Mark Zuckerberg determines what is and is not ‘quality journalism’

Jason Smith
by on 1st February 2018

In a Facebook post on Wednesday, Mark Zuckerberg outlined plans to afford extra prominence to news sources he deems to be ‘broadly trusted’, while limiting the visibility of those that are ‘not widely trusted beyond their core audience’.

In a response to the intense pressure placed on the social network to combat what is colloquially referred to as ‘fake news’, Zuckerberg highlighted a number of sources he deems are ‘trustworthy’, including the New York Times and the Wall Street Journal.

He also spoke to what is and is not in the best interests of society and its well-being: “One of the most important things we do is making sure our services aren’t just fun to use, but also good for people’s well-being and for society overall.”

The over-arching theme of the post signified Zuckerberg’s desire to get back to basics: Facebook should be about maximising personal connections rather than passive consumption of news and video.

Zuckerberg claims the fact users have spent 50 million hours less hours on Facebook every day is a sign that recent updates made to facilitate this aim, including limiting the display of viral videos, are working.

Zuckerberg’s announcement also coincides with Facebook’s Q4 2017 earning’s report, which signifies slower growth in the social network’s number of daily active users (DAUs). In Q3 Facebook announced 1.37 billion DAUs, growth of 3.8% on the previous quarter, while in Q4 DAUs total 1.40 billion, growth of 2.18% on the previous quarter.

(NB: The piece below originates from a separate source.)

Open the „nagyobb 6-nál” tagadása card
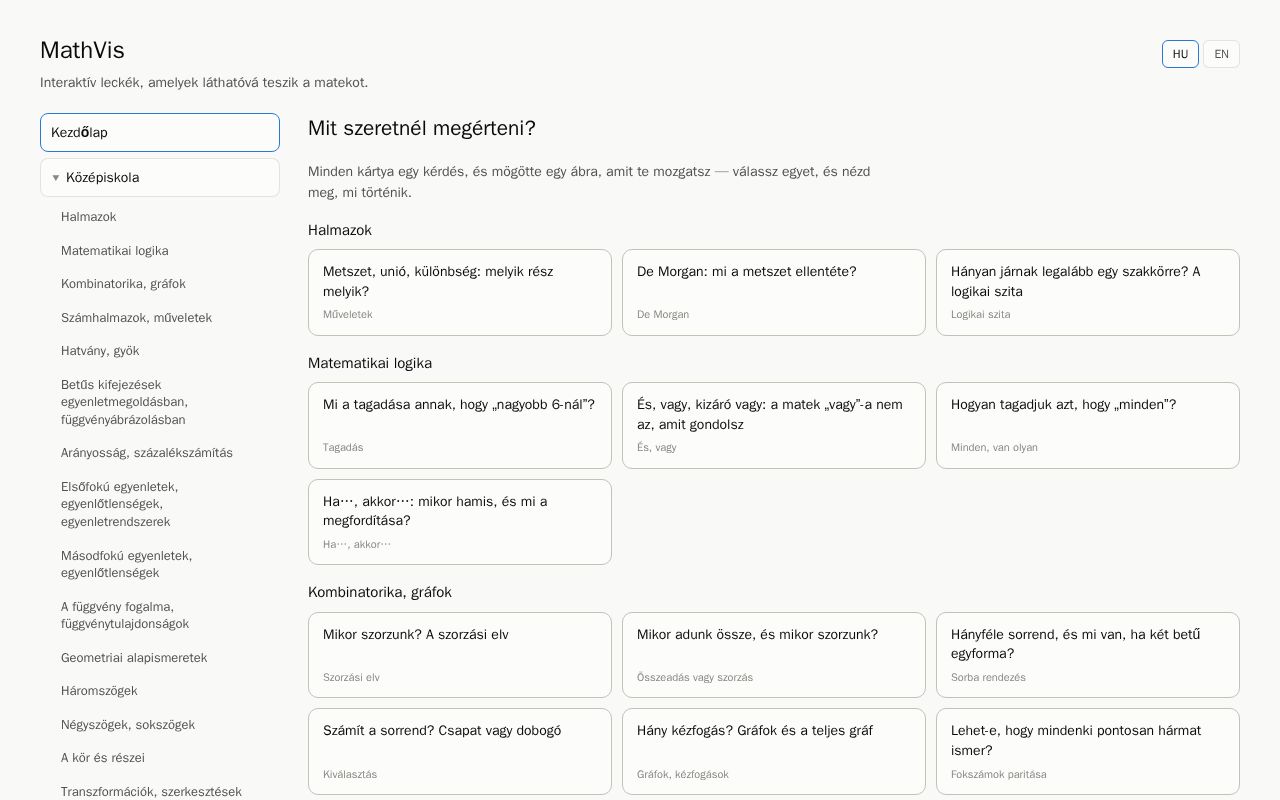This screenshot has width=1280, height=800. pos(460,425)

DAUs in the USA and Canada declined for the first time by 700,000 (total DAUs in the USA and Canada are 184 million) and Zuckerberg’s announcement predicated a drop in Facebook’s share price. Total revenue for Q4 was $12.97 billion.

This said, it’s far from all doom-and-gloom for the world’s biggest social network. Total number of active users is now 2.13 billion, which is up 3.39% on Q3 (growth from Q2 to Q3 was 3.19%).

The social network also raked in $4.26 billion in profit in Q4 and announced WhatsApp, one of the world’s most popular instant messaging services, recently surpassed 1.5 billion active users.